--- Problem details ---
Return only the stretch of the material below that begins with the line containing "zhlinda@rubberwheelcn.com (834, 1657)" and ends with the line containing "Wheel (379, 544)", exactly; both of those lines belong to it.

--- Data in this exercise ---
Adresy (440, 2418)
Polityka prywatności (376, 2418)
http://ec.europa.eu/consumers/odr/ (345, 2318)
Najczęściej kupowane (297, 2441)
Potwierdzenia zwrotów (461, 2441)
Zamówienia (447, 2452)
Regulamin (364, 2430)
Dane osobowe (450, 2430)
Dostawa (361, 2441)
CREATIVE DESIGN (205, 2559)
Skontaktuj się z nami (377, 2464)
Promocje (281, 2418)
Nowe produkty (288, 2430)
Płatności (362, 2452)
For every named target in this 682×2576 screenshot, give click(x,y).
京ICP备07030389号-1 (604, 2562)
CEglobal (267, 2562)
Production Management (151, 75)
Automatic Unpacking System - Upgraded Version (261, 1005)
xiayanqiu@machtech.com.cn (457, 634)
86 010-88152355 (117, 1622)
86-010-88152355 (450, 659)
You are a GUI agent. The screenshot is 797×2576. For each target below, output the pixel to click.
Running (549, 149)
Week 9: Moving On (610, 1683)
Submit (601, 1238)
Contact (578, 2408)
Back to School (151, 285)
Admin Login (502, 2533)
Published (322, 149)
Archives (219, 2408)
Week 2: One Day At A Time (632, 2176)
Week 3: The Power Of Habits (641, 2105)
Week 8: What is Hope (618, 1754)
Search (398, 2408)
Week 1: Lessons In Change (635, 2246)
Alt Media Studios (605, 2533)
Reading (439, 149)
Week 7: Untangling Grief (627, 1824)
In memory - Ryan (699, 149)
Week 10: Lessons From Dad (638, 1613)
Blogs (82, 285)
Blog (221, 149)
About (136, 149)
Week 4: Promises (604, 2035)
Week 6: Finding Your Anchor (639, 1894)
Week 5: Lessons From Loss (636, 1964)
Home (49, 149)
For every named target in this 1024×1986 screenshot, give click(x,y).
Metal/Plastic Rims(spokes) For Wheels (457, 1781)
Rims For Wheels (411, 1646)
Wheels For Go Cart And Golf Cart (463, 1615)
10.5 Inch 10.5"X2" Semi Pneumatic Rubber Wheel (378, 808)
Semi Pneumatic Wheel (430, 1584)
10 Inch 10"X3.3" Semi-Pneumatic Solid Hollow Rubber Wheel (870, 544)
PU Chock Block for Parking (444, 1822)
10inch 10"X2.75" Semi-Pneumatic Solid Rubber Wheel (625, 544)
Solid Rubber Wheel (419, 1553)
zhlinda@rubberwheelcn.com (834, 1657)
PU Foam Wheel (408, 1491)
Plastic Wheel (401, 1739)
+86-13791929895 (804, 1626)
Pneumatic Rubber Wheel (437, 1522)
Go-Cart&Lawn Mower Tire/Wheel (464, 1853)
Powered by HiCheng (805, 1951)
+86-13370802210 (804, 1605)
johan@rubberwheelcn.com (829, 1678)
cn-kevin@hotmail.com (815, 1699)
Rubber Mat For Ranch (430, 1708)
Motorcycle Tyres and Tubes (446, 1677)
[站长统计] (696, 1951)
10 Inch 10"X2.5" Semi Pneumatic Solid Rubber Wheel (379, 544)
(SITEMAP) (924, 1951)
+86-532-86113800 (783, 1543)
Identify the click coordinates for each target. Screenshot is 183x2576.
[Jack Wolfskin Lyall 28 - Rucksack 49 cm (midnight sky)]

--- Written reply ---
zhlinda@rubberwheelcn.com (834, 1657)
PU Foam Wheel (408, 1491)
Plastic Wheel (401, 1739)
+86-13791929895 (804, 1626)
Pneumatic Rubber Wheel (437, 1522)
Go-Cart&Lawn Mower Tire/Wheel (464, 1853)
Powered by HiCheng (805, 1951)
+86-13370802210 (804, 1605)
johan@rubberwheelcn.com (829, 1678)
cn-kevin@hotmail.com (815, 1699)
Rubber Mat For Ranch (430, 1708)
Motorcycle Tyres and Tubes (446, 1677)
[站长统计] (696, 1951)
10 Inch 10"X2.5" Semi Pneumatic Solid Rubber Wheel (379, 544)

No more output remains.